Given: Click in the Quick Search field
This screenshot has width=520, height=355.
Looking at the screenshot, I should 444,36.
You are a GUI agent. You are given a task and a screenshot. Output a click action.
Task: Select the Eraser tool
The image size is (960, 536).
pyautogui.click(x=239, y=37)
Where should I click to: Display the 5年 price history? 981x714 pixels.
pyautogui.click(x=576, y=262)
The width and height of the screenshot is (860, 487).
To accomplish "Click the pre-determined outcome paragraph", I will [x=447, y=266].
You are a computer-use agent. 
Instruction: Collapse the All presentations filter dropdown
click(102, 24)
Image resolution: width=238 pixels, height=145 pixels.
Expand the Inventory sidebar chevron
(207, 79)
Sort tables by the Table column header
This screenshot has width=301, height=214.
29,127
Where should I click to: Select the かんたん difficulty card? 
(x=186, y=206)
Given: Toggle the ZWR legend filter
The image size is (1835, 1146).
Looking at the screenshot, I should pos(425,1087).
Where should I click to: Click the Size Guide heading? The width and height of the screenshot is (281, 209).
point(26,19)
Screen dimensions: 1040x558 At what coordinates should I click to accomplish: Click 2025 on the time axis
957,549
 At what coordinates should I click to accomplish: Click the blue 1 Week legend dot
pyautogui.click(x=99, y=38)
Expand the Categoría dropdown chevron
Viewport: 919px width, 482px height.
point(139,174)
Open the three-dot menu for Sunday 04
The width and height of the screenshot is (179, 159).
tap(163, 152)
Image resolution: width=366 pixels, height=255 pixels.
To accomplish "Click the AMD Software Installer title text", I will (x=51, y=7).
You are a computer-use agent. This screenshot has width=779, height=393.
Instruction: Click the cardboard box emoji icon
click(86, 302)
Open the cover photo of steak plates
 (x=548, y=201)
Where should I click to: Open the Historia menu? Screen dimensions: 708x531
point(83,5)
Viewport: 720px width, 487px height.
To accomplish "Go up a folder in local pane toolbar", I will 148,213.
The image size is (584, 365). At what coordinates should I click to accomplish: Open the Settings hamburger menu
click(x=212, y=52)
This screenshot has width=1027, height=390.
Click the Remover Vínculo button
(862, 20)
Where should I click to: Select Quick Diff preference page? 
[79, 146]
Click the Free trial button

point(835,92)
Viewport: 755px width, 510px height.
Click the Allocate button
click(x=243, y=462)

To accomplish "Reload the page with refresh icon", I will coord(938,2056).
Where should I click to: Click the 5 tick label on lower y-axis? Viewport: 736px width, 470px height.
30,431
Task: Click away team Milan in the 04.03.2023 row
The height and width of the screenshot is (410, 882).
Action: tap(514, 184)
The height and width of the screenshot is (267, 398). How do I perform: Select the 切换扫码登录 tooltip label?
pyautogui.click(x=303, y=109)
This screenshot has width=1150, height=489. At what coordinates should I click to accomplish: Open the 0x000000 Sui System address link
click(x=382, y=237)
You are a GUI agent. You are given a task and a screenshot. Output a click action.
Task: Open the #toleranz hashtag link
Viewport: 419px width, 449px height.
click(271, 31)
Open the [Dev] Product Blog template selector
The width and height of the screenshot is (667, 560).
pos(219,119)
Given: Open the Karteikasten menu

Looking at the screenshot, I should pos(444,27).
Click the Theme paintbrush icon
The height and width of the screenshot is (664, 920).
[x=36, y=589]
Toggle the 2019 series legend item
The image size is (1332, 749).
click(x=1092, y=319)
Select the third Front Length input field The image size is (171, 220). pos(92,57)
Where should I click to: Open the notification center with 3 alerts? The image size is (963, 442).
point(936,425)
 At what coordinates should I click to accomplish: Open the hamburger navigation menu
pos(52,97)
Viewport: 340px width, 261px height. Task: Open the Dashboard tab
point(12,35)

━━━━━━━━━━━━━━━━

Each record above needs to be given again exactly as written.

Given: Click in the Quick Search field
This screenshot has width=520, height=355.
Looking at the screenshot, I should 444,36.
You are a GUI agent. You are given a task and a screenshot. Output a click action.
Task: Select the Eraser tool
The image size is (960, 536).
pyautogui.click(x=239, y=37)
Where should I click to: Display the 5年 price history? 981x714 pixels.
pyautogui.click(x=576, y=262)
The width and height of the screenshot is (860, 487).
To accomplish "Click the pre-determined outcome paragraph", I will [x=447, y=266].
You are a computer-use agent. 
Instruction: Collapse the All presentations filter dropdown
click(102, 24)
Image resolution: width=238 pixels, height=145 pixels.
Expand the Inventory sidebar chevron
(207, 79)
Sort tables by the Table column header
This screenshot has width=301, height=214.
29,127
Where should I click to: Select the かんたん difficulty card? 
(x=186, y=206)
Given: Toggle the ZWR legend filter
The image size is (1835, 1146).
Looking at the screenshot, I should pos(425,1087).
Where should I click to: Click the Size Guide heading? The width and height of the screenshot is (281, 209).
point(26,19)
Screen dimensions: 1040x558 At what coordinates should I click to accomplish: Click 2025 on the time axis
957,549
 At what coordinates should I click to accomplish: Click the blue 1 Week legend dot
pyautogui.click(x=99, y=38)
Expand the Categoría dropdown chevron
Viewport: 919px width, 482px height.
point(139,174)
Open the three-dot menu for Sunday 04
The width and height of the screenshot is (179, 159).
tap(163, 152)
Image resolution: width=366 pixels, height=255 pixels.
To accomplish "Click the AMD Software Installer title text", I will (x=51, y=7).
You are a computer-use agent. This screenshot has width=779, height=393.
Instruction: Click the cardboard box emoji icon
click(86, 302)
Open the cover photo of steak plates
 (x=548, y=201)
Where should I click to: Open the Historia menu? Screen dimensions: 708x531
point(83,5)
Viewport: 720px width, 487px height.
To accomplish "Go up a folder in local pane toolbar", I will 148,213.
The image size is (584, 365). At what coordinates should I click to accomplish: Open the Settings hamburger menu
click(x=212, y=52)
This screenshot has width=1027, height=390.
Click the Remover Vínculo button
(862, 20)
Where should I click to: Select Quick Diff preference page? 
[79, 146]
Click the Free trial button

point(835,92)
Viewport: 755px width, 510px height.
Click the Allocate button
click(x=243, y=462)

To accomplish "Reload the page with refresh icon", I will coord(938,2056).
Where should I click to: Click the 5 tick label on lower y-axis? Viewport: 736px width, 470px height.
30,431
Task: Click away team Milan in the 04.03.2023 row
The height and width of the screenshot is (410, 882).
Action: tap(514, 184)
The height and width of the screenshot is (267, 398). How do I perform: Select the 切换扫码登录 tooltip label?
pyautogui.click(x=303, y=109)
This screenshot has width=1150, height=489. At what coordinates should I click to accomplish: Open the 0x000000 Sui System address link
click(x=382, y=237)
You are a GUI agent. You are given a task and a screenshot. Output a click action.
Task: Open the #toleranz hashtag link
Viewport: 419px width, 449px height.
click(271, 31)
Open the [Dev] Product Blog template selector
The width and height of the screenshot is (667, 560).
pos(219,119)
Given: Open the Karteikasten menu

Looking at the screenshot, I should pos(444,27).
Click the Theme paintbrush icon
The height and width of the screenshot is (664, 920).
[x=36, y=589]
Toggle the 2019 series legend item
The image size is (1332, 749).
click(x=1092, y=319)
Select the third Front Length input field The image size is (171, 220). pos(92,57)
Where should I click to: Open the notification center with 3 alerts? The image size is (963, 442).
point(936,425)
 At what coordinates should I click to accomplish: Open the hamburger navigation menu
pos(52,97)
Viewport: 340px width, 261px height. Task: Open the Dashboard tab
point(12,35)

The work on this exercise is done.